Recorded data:
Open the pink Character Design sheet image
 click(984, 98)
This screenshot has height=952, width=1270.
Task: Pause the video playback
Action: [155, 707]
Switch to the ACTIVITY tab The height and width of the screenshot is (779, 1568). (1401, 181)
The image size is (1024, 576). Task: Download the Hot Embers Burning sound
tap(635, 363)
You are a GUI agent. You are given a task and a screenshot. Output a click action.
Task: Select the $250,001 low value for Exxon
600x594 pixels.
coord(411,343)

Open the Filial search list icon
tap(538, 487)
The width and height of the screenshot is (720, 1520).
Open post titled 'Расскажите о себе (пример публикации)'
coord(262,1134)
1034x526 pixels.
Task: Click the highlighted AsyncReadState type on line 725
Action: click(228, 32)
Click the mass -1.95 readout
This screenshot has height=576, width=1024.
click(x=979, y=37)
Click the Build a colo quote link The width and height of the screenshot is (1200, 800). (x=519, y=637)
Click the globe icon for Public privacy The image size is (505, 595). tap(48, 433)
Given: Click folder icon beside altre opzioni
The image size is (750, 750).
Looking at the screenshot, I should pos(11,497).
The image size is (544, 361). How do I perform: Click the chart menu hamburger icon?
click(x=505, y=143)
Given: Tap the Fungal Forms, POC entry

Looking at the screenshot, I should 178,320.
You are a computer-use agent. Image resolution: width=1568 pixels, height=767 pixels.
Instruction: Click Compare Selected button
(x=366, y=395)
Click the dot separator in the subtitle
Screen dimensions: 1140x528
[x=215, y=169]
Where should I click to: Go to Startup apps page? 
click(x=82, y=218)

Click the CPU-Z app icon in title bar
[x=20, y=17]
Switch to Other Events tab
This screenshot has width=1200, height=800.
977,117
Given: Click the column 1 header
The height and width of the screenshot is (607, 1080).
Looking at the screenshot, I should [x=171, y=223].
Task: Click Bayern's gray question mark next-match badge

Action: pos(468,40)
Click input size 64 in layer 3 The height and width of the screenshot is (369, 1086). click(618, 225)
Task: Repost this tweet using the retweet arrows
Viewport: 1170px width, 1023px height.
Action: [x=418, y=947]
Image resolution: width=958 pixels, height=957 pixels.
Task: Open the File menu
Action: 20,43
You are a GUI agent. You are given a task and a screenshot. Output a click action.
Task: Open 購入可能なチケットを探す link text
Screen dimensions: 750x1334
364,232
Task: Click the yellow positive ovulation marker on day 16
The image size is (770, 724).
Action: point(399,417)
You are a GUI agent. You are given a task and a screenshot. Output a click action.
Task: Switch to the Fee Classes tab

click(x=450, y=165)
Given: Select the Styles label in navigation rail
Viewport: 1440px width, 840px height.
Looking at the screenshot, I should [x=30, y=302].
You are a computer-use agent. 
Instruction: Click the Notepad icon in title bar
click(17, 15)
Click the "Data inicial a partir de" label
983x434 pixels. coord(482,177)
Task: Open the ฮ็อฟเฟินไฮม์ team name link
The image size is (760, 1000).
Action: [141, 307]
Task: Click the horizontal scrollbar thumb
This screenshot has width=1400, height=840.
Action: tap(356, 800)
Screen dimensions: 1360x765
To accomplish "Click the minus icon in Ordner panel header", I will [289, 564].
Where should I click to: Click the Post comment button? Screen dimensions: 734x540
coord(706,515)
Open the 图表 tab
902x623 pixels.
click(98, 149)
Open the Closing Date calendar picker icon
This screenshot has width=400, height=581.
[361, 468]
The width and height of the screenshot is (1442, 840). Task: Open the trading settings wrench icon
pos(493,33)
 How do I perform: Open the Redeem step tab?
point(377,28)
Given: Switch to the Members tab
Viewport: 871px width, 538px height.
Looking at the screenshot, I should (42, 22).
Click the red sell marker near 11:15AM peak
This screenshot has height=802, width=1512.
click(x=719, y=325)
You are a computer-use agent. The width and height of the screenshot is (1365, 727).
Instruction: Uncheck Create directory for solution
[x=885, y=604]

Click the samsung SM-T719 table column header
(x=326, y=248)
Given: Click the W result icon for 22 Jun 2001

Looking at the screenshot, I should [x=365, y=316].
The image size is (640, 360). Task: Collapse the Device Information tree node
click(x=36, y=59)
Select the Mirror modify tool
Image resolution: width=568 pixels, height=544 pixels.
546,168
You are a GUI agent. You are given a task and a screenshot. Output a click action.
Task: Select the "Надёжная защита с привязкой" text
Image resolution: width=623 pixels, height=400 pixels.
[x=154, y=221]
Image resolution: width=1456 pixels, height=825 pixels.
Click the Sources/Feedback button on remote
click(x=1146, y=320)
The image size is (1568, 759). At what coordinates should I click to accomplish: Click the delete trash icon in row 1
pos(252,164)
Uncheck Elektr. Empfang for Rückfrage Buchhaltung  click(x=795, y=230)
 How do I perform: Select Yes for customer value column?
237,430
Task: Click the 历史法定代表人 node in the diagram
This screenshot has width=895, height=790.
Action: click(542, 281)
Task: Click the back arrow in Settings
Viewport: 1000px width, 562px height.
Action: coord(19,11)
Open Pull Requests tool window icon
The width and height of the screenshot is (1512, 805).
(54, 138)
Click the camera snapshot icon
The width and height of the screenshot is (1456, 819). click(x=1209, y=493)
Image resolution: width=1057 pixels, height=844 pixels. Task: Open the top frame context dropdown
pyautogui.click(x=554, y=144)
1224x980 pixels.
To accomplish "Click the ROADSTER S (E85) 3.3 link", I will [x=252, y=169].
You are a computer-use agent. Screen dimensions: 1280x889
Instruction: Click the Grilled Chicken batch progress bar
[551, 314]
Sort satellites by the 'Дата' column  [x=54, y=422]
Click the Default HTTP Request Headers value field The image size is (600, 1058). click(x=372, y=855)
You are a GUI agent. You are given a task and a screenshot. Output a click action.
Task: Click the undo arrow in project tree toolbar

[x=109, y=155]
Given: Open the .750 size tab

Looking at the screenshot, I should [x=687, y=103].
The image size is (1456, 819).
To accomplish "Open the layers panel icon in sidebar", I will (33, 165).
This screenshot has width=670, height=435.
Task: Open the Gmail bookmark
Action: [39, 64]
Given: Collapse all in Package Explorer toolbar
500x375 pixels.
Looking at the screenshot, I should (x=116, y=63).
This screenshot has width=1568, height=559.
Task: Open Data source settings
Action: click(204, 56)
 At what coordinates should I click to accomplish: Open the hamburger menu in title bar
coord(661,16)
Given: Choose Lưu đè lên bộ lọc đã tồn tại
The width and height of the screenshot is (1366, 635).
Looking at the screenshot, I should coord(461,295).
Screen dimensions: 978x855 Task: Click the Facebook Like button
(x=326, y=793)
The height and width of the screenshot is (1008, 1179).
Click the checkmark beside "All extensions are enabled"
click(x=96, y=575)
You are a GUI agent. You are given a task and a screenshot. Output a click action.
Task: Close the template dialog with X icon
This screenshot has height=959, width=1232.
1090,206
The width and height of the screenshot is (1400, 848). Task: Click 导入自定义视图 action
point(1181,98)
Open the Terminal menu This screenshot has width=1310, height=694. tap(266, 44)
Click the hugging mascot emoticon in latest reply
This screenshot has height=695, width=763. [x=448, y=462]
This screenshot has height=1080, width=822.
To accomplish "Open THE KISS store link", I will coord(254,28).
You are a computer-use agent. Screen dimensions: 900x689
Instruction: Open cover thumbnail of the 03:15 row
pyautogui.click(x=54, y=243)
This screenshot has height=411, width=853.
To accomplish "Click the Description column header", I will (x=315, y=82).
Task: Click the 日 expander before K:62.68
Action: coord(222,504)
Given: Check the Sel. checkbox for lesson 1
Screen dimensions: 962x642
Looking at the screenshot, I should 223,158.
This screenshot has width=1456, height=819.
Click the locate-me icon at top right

▸ STATED TASK: Quote all of the material above word for word, keeping every line unchanged.

▸ SOLUTION TO THIS EXERCISE:
Open the pink Character Design sheet image
 click(984, 98)
This screenshot has height=952, width=1270.
Task: Pause the video playback
Action: [155, 707]
Switch to the ACTIVITY tab The height and width of the screenshot is (779, 1568). (1401, 181)
The image size is (1024, 576). Task: Download the Hot Embers Burning sound
tap(635, 363)
You are a GUI agent. You are given a task and a screenshot. Output a click action.
Task: Select the $250,001 low value for Exxon
600x594 pixels.
coord(411,343)

Open the Filial search list icon
tap(538, 487)
The width and height of the screenshot is (720, 1520).
Open post titled 'Расскажите о себе (пример публикации)'
coord(262,1134)
1034x526 pixels.
Task: Click the highlighted AsyncReadState type on line 725
Action: click(228, 32)
Click the mass -1.95 readout
This screenshot has height=576, width=1024.
click(x=979, y=37)
Click the Build a colo quote link The width and height of the screenshot is (1200, 800). (x=519, y=637)
Click the globe icon for Public privacy The image size is (505, 595). tap(48, 433)
Given: Click folder icon beside altre opzioni
The image size is (750, 750).
Looking at the screenshot, I should pos(11,497).
The image size is (544, 361). How do I perform: Click the chart menu hamburger icon?
click(x=505, y=143)
Given: Tap the Fungal Forms, POC entry

Looking at the screenshot, I should 178,320.
You are a computer-use agent. Image resolution: width=1568 pixels, height=767 pixels.
Instruction: Click Compare Selected button
(x=366, y=395)
Click the dot separator in the subtitle
Screen dimensions: 1140x528
[x=215, y=169]
Where should I click to: Go to Startup apps page? 
click(x=82, y=218)

Click the CPU-Z app icon in title bar
[x=20, y=17]
Switch to Other Events tab
This screenshot has width=1200, height=800.
977,117
Given: Click the column 1 header
The height and width of the screenshot is (607, 1080).
Looking at the screenshot, I should [x=171, y=223].
Task: Click Bayern's gray question mark next-match badge

Action: pos(468,40)
Click input size 64 in layer 3 The height and width of the screenshot is (369, 1086). click(618, 225)
Task: Repost this tweet using the retweet arrows
Viewport: 1170px width, 1023px height.
Action: [x=418, y=947]
Image resolution: width=958 pixels, height=957 pixels.
Task: Open the File menu
Action: 20,43
You are a GUI agent. You are given a task and a screenshot. Output a click action.
Task: Open 購入可能なチケットを探す link text
Screen dimensions: 750x1334
364,232
Task: Click the yellow positive ovulation marker on day 16
The image size is (770, 724).
Action: point(399,417)
You are a GUI agent. You are given a task and a screenshot. Output a click action.
Task: Switch to the Fee Classes tab

click(x=450, y=165)
Given: Select the Styles label in navigation rail
Viewport: 1440px width, 840px height.
Looking at the screenshot, I should [x=30, y=302].
You are a computer-use agent. 
Instruction: Click the Notepad icon in title bar
click(17, 15)
Click the "Data inicial a partir de" label
983x434 pixels. coord(482,177)
Task: Open the ฮ็อฟเฟินไฮม์ team name link
The image size is (760, 1000).
Action: [141, 307]
Task: Click the horizontal scrollbar thumb
This screenshot has width=1400, height=840.
Action: tap(356, 800)
Screen dimensions: 1360x765
To accomplish "Click the minus icon in Ordner panel header", I will [289, 564].
Where should I click to: Click the Post comment button? Screen dimensions: 734x540
coord(706,515)
Open the 图表 tab
902x623 pixels.
click(98, 149)
Open the Closing Date calendar picker icon
This screenshot has width=400, height=581.
[361, 468]
The width and height of the screenshot is (1442, 840). Task: Open the trading settings wrench icon
pos(493,33)
 How do I perform: Open the Redeem step tab?
point(377,28)
Given: Switch to the Members tab
Viewport: 871px width, 538px height.
Looking at the screenshot, I should (42, 22).
Click the red sell marker near 11:15AM peak
This screenshot has height=802, width=1512.
click(x=719, y=325)
You are a computer-use agent. The width and height of the screenshot is (1365, 727).
Instruction: Uncheck Create directory for solution
[x=885, y=604]

Click the samsung SM-T719 table column header
(x=326, y=248)
Given: Click the W result icon for 22 Jun 2001

Looking at the screenshot, I should [x=365, y=316].
The image size is (640, 360). Task: Collapse the Device Information tree node
click(x=36, y=59)
Select the Mirror modify tool
Image resolution: width=568 pixels, height=544 pixels.
546,168
You are a GUI agent. You are given a task and a screenshot. Output a click action.
Task: Select the "Надёжная защита с привязкой" text
Image resolution: width=623 pixels, height=400 pixels.
[x=154, y=221]
Image resolution: width=1456 pixels, height=825 pixels.
Click the Sources/Feedback button on remote
click(x=1146, y=320)
The image size is (1568, 759). At what coordinates should I click to accomplish: Click the delete trash icon in row 1
pos(252,164)
Uncheck Elektr. Empfang for Rückfrage Buchhaltung  click(x=795, y=230)
 How do I perform: Select Yes for customer value column?
237,430
Task: Click the 历史法定代表人 node in the diagram
This screenshot has width=895, height=790.
Action: click(542, 281)
Task: Click the back arrow in Settings
Viewport: 1000px width, 562px height.
Action: coord(19,11)
Open Pull Requests tool window icon
The width and height of the screenshot is (1512, 805).
(54, 138)
Click the camera snapshot icon
The width and height of the screenshot is (1456, 819). click(x=1209, y=493)
Image resolution: width=1057 pixels, height=844 pixels. Task: Open the top frame context dropdown
pyautogui.click(x=554, y=144)
1224x980 pixels.
To accomplish "Click the ROADSTER S (E85) 3.3 link", I will [x=252, y=169].
You are a computer-use agent. Screen dimensions: 1280x889
Instruction: Click the Grilled Chicken batch progress bar
[551, 314]
Sort satellites by the 'Дата' column  [x=54, y=422]
Click the Default HTTP Request Headers value field The image size is (600, 1058). click(x=372, y=855)
You are a GUI agent. You are given a task and a screenshot. Output a click action.
Task: Click the undo arrow in project tree toolbar

[x=109, y=155]
Given: Open the .750 size tab

Looking at the screenshot, I should [x=687, y=103].
The image size is (1456, 819).
To accomplish "Open the layers panel icon in sidebar", I will (33, 165).
This screenshot has width=670, height=435.
Task: Open the Gmail bookmark
Action: [39, 64]
Given: Collapse all in Package Explorer toolbar
500x375 pixels.
Looking at the screenshot, I should (x=116, y=63).
This screenshot has width=1568, height=559.
Task: Open Data source settings
Action: click(204, 56)
 At what coordinates should I click to accomplish: Open the hamburger menu in title bar
coord(661,16)
Given: Choose Lưu đè lên bộ lọc đã tồn tại
The width and height of the screenshot is (1366, 635).
Looking at the screenshot, I should coord(461,295).
Screen dimensions: 978x855 Task: Click the Facebook Like button
(x=326, y=793)
The height and width of the screenshot is (1008, 1179).
Click the checkmark beside "All extensions are enabled"
click(x=96, y=575)
You are a GUI agent. You are given a task and a screenshot. Output a click action.
Task: Close the template dialog with X icon
This screenshot has height=959, width=1232.
1090,206
The width and height of the screenshot is (1400, 848). Task: Click 导入自定义视图 action
point(1181,98)
Open the Terminal menu This screenshot has width=1310, height=694. tap(266, 44)
Click the hugging mascot emoticon in latest reply
This screenshot has height=695, width=763. [x=448, y=462]
This screenshot has height=1080, width=822.
To accomplish "Open THE KISS store link", I will coord(254,28).
You are a computer-use agent. Screen dimensions: 900x689
Instruction: Open cover thumbnail of the 03:15 row
pyautogui.click(x=54, y=243)
This screenshot has height=411, width=853.
To accomplish "Click the Description column header", I will (x=315, y=82).
Task: Click the 日 expander before K:62.68
Action: coord(222,504)
Given: Check the Sel. checkbox for lesson 1
Screen dimensions: 962x642
Looking at the screenshot, I should 223,158.
This screenshot has width=1456, height=819.
Click the locate-me icon at top right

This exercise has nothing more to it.